Saved entries
--- START ---

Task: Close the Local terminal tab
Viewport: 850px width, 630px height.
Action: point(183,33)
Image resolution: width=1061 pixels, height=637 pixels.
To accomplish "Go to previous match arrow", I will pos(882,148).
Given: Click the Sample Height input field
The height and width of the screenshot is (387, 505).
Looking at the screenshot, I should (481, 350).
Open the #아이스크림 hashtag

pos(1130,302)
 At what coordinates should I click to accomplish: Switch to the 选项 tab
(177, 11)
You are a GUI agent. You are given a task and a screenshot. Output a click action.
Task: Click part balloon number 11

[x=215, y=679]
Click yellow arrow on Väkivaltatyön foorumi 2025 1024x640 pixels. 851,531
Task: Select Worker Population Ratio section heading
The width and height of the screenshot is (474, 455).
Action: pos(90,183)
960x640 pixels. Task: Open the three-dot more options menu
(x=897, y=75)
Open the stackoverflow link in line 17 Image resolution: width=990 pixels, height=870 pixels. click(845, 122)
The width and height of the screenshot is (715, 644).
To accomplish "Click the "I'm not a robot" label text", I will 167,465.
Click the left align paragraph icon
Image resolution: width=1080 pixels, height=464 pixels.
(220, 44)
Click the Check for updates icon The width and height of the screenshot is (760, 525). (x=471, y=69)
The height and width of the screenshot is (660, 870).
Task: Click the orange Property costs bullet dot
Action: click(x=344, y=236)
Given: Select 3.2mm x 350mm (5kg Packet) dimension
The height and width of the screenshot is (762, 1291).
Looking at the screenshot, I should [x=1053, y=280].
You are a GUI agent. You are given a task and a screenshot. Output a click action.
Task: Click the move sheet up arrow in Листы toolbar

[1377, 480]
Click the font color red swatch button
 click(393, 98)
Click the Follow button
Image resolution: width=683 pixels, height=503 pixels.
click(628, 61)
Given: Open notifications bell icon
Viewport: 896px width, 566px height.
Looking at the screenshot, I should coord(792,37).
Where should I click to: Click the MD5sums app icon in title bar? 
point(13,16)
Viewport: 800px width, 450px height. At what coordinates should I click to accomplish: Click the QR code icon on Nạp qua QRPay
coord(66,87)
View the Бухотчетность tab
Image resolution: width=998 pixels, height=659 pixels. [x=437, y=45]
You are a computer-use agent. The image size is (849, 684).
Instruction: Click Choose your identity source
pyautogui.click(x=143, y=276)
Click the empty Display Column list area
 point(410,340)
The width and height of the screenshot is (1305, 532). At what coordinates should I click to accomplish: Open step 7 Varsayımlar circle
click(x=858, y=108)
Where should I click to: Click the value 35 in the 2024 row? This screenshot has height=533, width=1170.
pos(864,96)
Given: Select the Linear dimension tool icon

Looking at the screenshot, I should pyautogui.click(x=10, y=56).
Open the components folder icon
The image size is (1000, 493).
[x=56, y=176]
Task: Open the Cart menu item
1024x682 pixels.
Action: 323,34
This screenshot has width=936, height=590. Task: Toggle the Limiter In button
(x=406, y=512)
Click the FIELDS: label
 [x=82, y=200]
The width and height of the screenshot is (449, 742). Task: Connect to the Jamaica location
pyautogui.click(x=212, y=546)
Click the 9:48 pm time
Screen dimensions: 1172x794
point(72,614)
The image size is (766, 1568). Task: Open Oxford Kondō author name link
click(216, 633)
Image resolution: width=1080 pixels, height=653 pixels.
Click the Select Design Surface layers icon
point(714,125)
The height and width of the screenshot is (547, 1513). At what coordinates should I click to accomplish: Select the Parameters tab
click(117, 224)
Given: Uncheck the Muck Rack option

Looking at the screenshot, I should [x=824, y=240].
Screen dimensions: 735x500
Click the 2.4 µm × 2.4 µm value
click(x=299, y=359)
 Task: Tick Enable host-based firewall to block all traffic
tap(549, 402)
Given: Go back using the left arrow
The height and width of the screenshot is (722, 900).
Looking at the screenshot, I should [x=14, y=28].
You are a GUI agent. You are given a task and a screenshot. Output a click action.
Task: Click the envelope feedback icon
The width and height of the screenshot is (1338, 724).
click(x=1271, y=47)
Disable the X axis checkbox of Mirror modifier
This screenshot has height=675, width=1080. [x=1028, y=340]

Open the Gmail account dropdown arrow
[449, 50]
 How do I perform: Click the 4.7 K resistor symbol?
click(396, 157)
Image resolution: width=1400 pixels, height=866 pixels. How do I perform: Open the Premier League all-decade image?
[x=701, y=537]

--- END ---

■ Problem
Output each line of the data exactly as it stands above.

■ Response
Task: Close the Local terminal tab
Viewport: 850px width, 630px height.
Action: point(183,33)
Image resolution: width=1061 pixels, height=637 pixels.
To accomplish "Go to previous match arrow", I will pos(882,148).
Given: Click the Sample Height input field
The height and width of the screenshot is (387, 505).
Looking at the screenshot, I should (481, 350).
Open the #아이스크림 hashtag

pos(1130,302)
 At what coordinates should I click to accomplish: Switch to the 选项 tab
(177, 11)
You are a GUI agent. You are given a task and a screenshot. Output a click action.
Task: Click part balloon number 11

[x=215, y=679]
Click yellow arrow on Väkivaltatyön foorumi 2025 1024x640 pixels. 851,531
Task: Select Worker Population Ratio section heading
The width and height of the screenshot is (474, 455).
Action: pos(90,183)
960x640 pixels. Task: Open the three-dot more options menu
(x=897, y=75)
Open the stackoverflow link in line 17 Image resolution: width=990 pixels, height=870 pixels. click(845, 122)
The width and height of the screenshot is (715, 644).
To accomplish "Click the "I'm not a robot" label text", I will 167,465.
Click the left align paragraph icon
Image resolution: width=1080 pixels, height=464 pixels.
(220, 44)
Click the Check for updates icon The width and height of the screenshot is (760, 525). (x=471, y=69)
The height and width of the screenshot is (660, 870).
Task: Click the orange Property costs bullet dot
Action: click(x=344, y=236)
Given: Select 3.2mm x 350mm (5kg Packet) dimension
The height and width of the screenshot is (762, 1291).
Looking at the screenshot, I should [x=1053, y=280].
You are a GUI agent. You are given a task and a screenshot. Output a click action.
Task: Click the move sheet up arrow in Листы toolbar

[1377, 480]
Click the font color red swatch button
 click(393, 98)
Click the Follow button
Image resolution: width=683 pixels, height=503 pixels.
click(628, 61)
Given: Open notifications bell icon
Viewport: 896px width, 566px height.
Looking at the screenshot, I should coord(792,37).
Where should I click to: Click the MD5sums app icon in title bar? 
point(13,16)
Viewport: 800px width, 450px height. At what coordinates should I click to accomplish: Click the QR code icon on Nạp qua QRPay
coord(66,87)
View the Бухотчетность tab
Image resolution: width=998 pixels, height=659 pixels. [x=437, y=45]
You are a computer-use agent. The image size is (849, 684).
Instruction: Click Choose your identity source
pyautogui.click(x=143, y=276)
Click the empty Display Column list area
 point(410,340)
The width and height of the screenshot is (1305, 532). At what coordinates should I click to accomplish: Open step 7 Varsayımlar circle
click(x=858, y=108)
Where should I click to: Click the value 35 in the 2024 row? This screenshot has height=533, width=1170.
pos(864,96)
Given: Select the Linear dimension tool icon

Looking at the screenshot, I should pyautogui.click(x=10, y=56).
Open the components folder icon
The image size is (1000, 493).
[x=56, y=176]
Task: Open the Cart menu item
1024x682 pixels.
Action: 323,34
This screenshot has width=936, height=590. Task: Toggle the Limiter In button
(x=406, y=512)
Click the FIELDS: label
 [x=82, y=200]
The width and height of the screenshot is (449, 742). Task: Connect to the Jamaica location
pyautogui.click(x=212, y=546)
Click the 9:48 pm time
Screen dimensions: 1172x794
point(72,614)
The image size is (766, 1568). Task: Open Oxford Kondō author name link
click(216, 633)
Image resolution: width=1080 pixels, height=653 pixels.
Click the Select Design Surface layers icon
point(714,125)
The height and width of the screenshot is (547, 1513). At what coordinates should I click to accomplish: Select the Parameters tab
click(117, 224)
Given: Uncheck the Muck Rack option

Looking at the screenshot, I should [x=824, y=240].
Screen dimensions: 735x500
Click the 2.4 µm × 2.4 µm value
click(x=299, y=359)
 Task: Tick Enable host-based firewall to block all traffic
tap(549, 402)
Given: Go back using the left arrow
The height and width of the screenshot is (722, 900).
Looking at the screenshot, I should [x=14, y=28].
You are a GUI agent. You are given a task and a screenshot. Output a click action.
Task: Click the envelope feedback icon
The width and height of the screenshot is (1338, 724).
click(x=1271, y=47)
Disable the X axis checkbox of Mirror modifier
This screenshot has height=675, width=1080. [x=1028, y=340]

Open the Gmail account dropdown arrow
[449, 50]
 How do I perform: Click the 4.7 K resistor symbol?
click(396, 157)
Image resolution: width=1400 pixels, height=866 pixels. How do I perform: Open the Premier League all-decade image?
[x=701, y=537]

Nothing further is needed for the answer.